**Description of the task**
Please repeat the lines from the line with "This screenshot has height=872, width=918. Task: Pick" up to and including the line with "This screenshot has height=872, width=918. Task: Tap", swapping "callout" for "pointer" and leaving everything else unchanged.

------

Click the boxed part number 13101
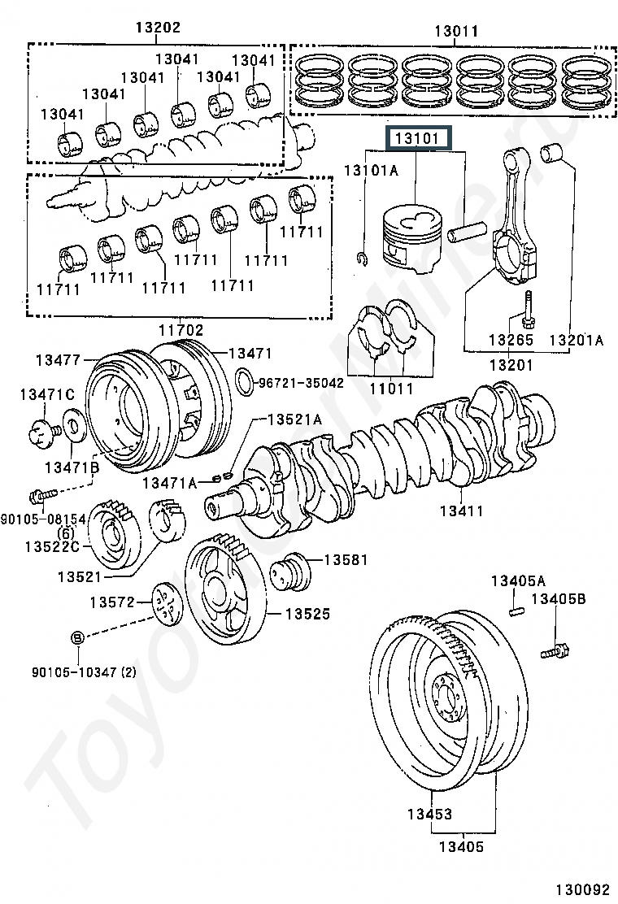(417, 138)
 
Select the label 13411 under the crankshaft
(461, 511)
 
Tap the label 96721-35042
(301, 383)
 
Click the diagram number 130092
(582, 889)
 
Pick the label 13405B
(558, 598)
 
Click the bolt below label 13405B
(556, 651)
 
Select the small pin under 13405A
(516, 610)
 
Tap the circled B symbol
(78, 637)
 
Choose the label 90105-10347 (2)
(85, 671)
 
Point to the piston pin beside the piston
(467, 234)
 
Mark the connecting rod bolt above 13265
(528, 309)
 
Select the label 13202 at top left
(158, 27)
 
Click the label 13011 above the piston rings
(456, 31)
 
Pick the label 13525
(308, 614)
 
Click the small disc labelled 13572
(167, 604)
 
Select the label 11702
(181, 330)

------

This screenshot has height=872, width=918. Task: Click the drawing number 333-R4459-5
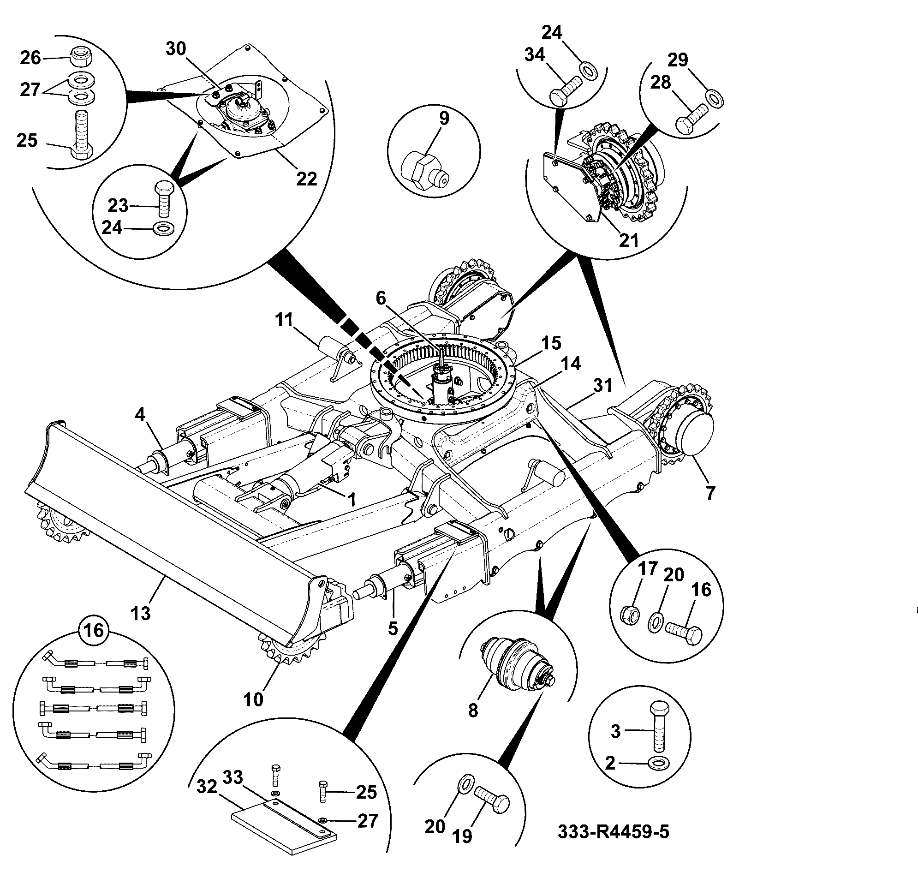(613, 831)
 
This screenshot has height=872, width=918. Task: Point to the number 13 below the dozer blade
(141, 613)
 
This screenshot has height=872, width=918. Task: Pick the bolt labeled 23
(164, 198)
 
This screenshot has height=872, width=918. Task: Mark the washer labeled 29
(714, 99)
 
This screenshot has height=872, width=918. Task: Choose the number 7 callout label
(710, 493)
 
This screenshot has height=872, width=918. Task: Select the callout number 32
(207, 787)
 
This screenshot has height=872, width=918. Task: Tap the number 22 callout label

------

**Response**
This screenshot has height=872, width=918. Task: Pick the bolt labeled 23
(164, 198)
 
This screenshot has height=872, width=918. Task: Mark the washer labeled 29
(714, 99)
 
This screenshot has height=872, width=918. Task: Choose the number 7 pointer label
(710, 493)
 
This screenshot has height=872, width=918. Task: Select the pointer number 32
(207, 787)
 
This screenshot has height=872, width=918. Task: Tap the number 22 pointer label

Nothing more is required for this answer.